Methods: We assessed the immunohistochemical expression of both membranous and cytoplasmic claudins 3, 4 and 7 in a series of 197 non-metastatic breast cancers, enriched with triple-negative breast cancers (TNBCs; 60%). The expression of epithelial-to-mesenchymal transition-regulating transcription factors Sip1, Zeb1 and vimentin had previously been determined in the same material.
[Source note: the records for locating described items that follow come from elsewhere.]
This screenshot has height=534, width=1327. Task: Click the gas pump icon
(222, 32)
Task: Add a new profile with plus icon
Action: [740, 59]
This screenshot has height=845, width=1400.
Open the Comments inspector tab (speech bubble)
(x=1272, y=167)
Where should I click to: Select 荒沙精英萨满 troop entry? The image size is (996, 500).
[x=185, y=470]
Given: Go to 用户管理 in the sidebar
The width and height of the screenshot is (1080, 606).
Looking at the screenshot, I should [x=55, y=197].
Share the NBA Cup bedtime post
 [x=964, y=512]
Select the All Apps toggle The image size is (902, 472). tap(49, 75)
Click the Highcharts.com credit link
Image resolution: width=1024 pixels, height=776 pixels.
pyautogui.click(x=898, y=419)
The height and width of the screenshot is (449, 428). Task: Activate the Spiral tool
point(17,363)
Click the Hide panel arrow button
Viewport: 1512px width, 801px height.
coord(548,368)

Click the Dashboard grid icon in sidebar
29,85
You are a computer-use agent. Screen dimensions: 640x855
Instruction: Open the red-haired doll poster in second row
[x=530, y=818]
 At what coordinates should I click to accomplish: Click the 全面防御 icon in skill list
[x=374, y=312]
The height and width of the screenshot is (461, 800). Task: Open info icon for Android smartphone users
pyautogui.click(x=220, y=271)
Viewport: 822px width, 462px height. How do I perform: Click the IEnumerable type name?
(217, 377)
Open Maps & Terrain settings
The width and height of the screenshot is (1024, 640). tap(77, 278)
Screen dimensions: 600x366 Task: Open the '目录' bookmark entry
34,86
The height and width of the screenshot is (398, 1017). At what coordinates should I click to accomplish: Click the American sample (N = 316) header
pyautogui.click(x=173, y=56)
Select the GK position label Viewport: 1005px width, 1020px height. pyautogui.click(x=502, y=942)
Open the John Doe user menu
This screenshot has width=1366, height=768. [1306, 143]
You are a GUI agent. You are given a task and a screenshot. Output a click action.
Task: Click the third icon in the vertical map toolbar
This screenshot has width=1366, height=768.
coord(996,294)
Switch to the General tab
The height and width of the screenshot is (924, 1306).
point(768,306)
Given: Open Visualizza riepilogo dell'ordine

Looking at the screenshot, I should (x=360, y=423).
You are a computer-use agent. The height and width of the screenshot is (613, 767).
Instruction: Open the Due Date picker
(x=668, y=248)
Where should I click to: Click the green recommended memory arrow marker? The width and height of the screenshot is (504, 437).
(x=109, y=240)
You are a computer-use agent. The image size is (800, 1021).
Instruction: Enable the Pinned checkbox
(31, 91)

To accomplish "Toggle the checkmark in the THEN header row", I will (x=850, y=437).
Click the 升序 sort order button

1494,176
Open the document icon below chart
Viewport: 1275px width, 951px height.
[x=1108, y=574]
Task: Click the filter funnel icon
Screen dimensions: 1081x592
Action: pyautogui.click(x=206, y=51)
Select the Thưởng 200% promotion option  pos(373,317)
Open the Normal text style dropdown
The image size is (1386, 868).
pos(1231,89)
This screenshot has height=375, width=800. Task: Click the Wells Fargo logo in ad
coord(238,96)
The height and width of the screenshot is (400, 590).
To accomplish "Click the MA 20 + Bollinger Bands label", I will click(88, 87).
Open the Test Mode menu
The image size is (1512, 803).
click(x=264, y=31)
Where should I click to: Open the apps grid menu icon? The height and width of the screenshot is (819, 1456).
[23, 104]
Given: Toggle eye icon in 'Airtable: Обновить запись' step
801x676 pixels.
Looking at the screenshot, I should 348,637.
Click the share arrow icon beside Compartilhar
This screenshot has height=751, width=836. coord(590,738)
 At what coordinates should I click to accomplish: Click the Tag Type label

Results: In multivariate analysis, strong cytoplasmic claudin 3 expression was associated with poor relapse-free survival (RFS), disease-free survival, distant disease-free survival, breast cancer-specific survival and overall survival among TNBC patients (for RFS, RR 5.202, 95% CI 1.210–22.369, p = 0.027, vs. T-class, RR 0.663, 95% CI 0.168–2.623, p = 0.558, and N-class, RR 3.940, 95% CI 0.933–16.631, p = 0.062). Cytoplasmic claudin 3 expression was also associated with strong nuclear Sip1 expression (p = 0.000053), TNBC phenotype (p = 0.012) and within them, non-basal-like phenotype (p = 0.026). Cytoplasmic claudin 7 was associated with dismal RFS (RR 6.328, 95% CI 1.401–28.593, p = 0.016, vs. T-class, RR 0.692, 95% CI 0.242–1.982, p = 0.493, and N-class, RR 2.981, 95% CI 1.1016–8.749, p = 0.047). Low cytoplasmic expression of claudins 3, 4 and 7 together also predicted poor RFS (RR 6.070, 95% CI 1.347–27.363, p = 0.019, vs. T-class, RR 0.677, 95% CI 0.237–1.934, p = 0.467, and N-class, RR 3.167, 95% CI 1.079–9.290, p = 0.036).
Conclusions: Immunohistochemical expression levels of cytoplasmic claudins 3 and 7 appear to be novel prognostic factors in TNBC.